Beautiful bird, but then all tiels are 

Just a tip, when you look at the images you want to post from photobucket, there's a link near the picture that's called an image link, it has little tags on either end of the link. If you copy and paste that into your post here, the images will actually show up rather than just a link.

Hope that makes sense :)

Dave.


----------



## ChrisAbbot (May 30, 2012)

@DaveZ, yes it does. Thanks for the tip


----------



## SunnyNShandy (May 24, 2012)

Super cute! How old is she?


----------



## ChrisAbbot (May 30, 2012)

Thanks!  she's 8 months old


----------



## bjknight93 (Nov 13, 2011)

How cute! Good that she's eating veggies, but iceberg lettuce has very little nutritional value. You should get the dark leafy lettuce for her to eat (you can have some too) so she won't just be increasing her water intake. 

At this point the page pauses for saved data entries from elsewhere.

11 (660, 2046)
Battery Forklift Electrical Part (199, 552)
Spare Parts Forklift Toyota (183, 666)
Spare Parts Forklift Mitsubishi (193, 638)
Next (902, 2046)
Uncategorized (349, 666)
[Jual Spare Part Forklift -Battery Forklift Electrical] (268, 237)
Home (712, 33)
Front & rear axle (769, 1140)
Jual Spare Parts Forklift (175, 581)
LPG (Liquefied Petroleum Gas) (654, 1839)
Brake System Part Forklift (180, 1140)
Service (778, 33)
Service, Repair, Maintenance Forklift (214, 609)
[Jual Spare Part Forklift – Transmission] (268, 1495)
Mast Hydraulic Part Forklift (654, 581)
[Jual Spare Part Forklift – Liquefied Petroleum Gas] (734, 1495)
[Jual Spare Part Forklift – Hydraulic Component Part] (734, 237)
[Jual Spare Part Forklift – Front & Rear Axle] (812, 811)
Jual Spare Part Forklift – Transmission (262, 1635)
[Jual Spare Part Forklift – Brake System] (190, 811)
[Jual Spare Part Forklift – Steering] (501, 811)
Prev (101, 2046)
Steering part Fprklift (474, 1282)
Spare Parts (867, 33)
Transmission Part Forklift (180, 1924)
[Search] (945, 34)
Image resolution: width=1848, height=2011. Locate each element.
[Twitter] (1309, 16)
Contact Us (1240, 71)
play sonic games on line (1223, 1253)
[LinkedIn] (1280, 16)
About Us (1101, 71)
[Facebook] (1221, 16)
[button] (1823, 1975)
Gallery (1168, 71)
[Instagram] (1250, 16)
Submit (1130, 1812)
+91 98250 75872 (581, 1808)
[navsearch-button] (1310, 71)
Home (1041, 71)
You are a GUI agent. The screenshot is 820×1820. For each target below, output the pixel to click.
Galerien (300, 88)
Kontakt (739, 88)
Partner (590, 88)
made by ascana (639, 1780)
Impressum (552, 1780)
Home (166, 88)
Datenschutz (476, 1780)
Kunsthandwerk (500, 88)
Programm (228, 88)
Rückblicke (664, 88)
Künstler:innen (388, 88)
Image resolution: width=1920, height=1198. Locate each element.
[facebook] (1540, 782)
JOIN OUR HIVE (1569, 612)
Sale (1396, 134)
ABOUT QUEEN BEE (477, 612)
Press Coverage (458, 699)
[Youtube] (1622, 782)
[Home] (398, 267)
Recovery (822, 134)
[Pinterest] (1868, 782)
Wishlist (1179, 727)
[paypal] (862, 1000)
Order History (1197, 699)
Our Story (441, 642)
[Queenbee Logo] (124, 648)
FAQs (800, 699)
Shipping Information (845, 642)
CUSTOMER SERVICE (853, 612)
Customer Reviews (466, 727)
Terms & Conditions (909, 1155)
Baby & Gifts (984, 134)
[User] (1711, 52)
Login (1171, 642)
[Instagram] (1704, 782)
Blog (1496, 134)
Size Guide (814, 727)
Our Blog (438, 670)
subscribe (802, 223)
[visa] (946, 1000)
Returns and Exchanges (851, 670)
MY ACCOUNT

Here's the nutritional info for iceberg (high vit K):
http://nutritiondata.self.com/facts/vegetables-and-vegetable-products/2476/2

And for romaine (good for vit a):
http://nutritiondata.self.com/facts/vegetables-and-vegetable-products/2475/2

Kale (has just about every vitamin):
http://nutritiondata.self.com/facts/vegetables-and-vegetable-products/2461/2


----------



## ChrisAbbot (May 30, 2012)

The iceberg lettuce was just an experiment  I wasn't sure what she likes to eat so I tried several things such as bananas, carrot sticks, apples, and lettuce. She didn't so much as nibble on the others so when she started eating the lettuce I thought it would be a good photograph opportunity.


----------



## smays810 (Dec 27, 2011)

She is very pretty. and I really like the last picture she looks so sweet and innocent!


----------



## nassrah (Feb 27, 2012)

She is adorable X x:love


----------